Aim of the exercise ▸ Throughout the records below, find each line holding "will" and copy it.

(Saved data entries)
####################

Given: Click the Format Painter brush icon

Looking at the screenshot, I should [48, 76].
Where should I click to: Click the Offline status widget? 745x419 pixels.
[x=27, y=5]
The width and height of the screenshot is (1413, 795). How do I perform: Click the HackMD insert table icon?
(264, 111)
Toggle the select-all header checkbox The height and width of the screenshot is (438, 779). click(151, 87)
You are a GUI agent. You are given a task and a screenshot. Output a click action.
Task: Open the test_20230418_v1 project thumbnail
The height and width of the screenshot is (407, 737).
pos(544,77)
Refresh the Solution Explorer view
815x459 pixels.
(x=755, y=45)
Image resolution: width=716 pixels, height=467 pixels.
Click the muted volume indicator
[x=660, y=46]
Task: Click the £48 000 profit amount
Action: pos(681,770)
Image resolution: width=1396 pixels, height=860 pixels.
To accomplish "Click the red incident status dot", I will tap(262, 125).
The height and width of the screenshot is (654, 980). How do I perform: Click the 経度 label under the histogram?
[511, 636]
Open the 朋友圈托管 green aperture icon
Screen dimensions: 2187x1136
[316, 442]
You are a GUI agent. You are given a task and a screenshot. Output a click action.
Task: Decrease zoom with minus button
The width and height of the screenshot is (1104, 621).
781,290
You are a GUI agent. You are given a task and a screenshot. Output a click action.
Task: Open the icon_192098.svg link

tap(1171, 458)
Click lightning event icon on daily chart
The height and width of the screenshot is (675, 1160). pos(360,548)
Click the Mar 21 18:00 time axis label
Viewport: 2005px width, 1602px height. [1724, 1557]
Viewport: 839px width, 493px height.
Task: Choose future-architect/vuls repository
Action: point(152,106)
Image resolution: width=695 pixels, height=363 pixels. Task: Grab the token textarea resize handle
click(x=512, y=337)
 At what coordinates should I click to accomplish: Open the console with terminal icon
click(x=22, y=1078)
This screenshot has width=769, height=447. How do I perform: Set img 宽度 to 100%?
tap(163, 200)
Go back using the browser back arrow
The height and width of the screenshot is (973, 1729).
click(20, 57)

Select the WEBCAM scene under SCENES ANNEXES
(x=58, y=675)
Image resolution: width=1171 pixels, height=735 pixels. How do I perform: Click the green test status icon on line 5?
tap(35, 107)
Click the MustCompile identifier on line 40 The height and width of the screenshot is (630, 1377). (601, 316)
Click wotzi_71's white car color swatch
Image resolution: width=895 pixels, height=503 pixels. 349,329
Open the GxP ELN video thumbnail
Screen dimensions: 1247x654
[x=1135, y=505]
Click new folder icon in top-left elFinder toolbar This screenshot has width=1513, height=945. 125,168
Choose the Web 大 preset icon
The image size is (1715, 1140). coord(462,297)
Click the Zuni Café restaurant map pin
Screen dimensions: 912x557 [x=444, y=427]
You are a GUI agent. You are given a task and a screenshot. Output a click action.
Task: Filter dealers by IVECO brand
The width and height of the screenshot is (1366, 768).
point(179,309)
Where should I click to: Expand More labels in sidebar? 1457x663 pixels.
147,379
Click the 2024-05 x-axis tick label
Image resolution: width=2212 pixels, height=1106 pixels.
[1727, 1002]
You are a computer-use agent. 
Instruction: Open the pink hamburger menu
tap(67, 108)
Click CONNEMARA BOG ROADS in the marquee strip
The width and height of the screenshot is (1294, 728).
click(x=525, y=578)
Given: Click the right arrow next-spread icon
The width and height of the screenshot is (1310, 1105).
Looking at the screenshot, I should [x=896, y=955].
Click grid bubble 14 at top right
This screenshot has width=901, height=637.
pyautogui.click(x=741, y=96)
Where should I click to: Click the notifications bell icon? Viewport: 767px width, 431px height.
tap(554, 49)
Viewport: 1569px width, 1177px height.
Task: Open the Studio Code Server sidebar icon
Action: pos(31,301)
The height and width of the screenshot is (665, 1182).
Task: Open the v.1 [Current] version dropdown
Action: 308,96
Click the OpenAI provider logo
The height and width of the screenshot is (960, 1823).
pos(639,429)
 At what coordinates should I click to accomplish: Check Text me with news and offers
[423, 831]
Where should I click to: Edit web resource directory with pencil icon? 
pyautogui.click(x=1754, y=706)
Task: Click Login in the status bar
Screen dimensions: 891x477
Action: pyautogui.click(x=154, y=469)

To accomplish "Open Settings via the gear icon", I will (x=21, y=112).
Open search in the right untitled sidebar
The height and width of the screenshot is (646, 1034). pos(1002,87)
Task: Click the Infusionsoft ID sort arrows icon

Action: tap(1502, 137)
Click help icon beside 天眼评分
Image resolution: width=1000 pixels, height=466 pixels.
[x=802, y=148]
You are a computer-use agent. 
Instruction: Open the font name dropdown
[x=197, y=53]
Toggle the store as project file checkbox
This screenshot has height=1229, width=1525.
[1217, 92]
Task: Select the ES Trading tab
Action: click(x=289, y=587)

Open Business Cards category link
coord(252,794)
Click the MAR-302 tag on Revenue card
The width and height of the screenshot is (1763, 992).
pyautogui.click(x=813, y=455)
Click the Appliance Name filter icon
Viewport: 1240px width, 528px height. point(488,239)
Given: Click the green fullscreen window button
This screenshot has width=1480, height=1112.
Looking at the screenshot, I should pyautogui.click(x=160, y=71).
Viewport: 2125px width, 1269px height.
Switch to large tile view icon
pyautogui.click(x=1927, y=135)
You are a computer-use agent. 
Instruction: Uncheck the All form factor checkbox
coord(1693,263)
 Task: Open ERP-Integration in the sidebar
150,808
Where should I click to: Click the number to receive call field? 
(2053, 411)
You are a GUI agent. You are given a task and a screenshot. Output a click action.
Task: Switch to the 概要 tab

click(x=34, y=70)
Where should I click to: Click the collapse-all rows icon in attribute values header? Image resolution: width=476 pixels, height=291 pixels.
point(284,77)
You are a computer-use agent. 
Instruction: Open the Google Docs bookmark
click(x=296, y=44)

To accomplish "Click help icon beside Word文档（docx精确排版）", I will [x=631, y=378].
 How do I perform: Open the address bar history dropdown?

####################

Response to this exercise ▸
To accomplish "Click the red incident status dot", I will tap(262, 125).
To accomplish "Open Settings via the gear icon", I will (x=21, y=112).
To accomplish "Click help icon beside Word文档（docx精确排版）", I will [x=631, y=378].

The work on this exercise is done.